• _The exercise_:
Output as a JSON list of strings everything from the line containing "Click the digits 9.26 on the 2014 bar" down to the line containing "tap(584, 297)", both included, with one string per line and blank lines left out.

• _Extracted material_:
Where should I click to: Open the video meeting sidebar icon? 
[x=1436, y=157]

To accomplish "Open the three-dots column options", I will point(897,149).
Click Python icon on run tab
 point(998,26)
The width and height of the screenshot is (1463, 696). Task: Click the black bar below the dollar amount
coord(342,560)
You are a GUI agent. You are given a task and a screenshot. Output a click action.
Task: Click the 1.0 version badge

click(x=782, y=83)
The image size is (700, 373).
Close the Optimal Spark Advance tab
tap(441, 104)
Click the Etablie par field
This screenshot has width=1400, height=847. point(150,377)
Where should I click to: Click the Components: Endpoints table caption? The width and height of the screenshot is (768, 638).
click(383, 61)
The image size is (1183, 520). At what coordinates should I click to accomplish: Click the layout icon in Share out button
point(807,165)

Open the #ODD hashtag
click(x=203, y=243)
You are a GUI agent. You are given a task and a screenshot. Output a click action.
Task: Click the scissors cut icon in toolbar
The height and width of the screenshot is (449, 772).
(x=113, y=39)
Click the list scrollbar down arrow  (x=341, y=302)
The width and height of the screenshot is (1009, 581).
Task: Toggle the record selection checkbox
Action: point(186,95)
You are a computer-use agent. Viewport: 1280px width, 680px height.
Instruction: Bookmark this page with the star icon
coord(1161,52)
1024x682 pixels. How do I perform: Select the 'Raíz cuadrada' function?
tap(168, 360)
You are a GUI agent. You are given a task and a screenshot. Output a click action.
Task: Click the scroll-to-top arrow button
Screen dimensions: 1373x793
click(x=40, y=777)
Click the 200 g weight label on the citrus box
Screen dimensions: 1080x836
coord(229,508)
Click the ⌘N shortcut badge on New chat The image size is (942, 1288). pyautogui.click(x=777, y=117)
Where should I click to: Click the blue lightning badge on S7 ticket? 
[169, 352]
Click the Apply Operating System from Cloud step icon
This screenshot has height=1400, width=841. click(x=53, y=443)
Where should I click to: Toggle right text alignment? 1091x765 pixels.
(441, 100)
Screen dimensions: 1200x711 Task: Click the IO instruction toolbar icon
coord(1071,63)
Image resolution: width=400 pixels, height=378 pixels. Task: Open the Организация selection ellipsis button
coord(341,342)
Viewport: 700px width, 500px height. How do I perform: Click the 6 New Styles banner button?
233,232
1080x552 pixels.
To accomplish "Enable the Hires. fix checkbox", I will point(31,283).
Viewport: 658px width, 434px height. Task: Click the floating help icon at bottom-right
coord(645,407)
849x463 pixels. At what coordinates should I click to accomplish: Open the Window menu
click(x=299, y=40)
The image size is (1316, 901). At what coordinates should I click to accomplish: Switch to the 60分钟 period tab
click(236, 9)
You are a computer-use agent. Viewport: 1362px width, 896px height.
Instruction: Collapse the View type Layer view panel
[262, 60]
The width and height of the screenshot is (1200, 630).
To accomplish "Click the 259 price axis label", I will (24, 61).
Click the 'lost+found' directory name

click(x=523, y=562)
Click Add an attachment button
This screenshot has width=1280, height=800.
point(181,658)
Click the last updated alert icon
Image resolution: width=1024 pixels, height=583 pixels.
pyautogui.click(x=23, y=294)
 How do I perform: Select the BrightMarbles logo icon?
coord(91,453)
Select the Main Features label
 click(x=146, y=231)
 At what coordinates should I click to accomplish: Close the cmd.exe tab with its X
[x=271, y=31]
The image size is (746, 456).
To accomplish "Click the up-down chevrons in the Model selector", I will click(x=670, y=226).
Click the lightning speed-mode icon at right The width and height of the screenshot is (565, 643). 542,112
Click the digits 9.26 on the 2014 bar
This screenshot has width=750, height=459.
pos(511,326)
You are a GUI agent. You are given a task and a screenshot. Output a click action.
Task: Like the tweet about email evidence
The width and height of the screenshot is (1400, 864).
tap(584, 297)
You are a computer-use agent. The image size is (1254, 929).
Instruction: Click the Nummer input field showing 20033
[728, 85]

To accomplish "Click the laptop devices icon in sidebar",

• _Output for this exercise_:
[
  "Click the digits 9.26 on the 2014 bar",
  "This screenshot has width=750, height=459.",
  "pos(511,326)",
  "You are a GUI agent. You are given a task and a screenshot. Output a click action.",
  "Task: Like the tweet about email evidence",
  "The width and height of the screenshot is (1400, 864).",
  "tap(584, 297)"
]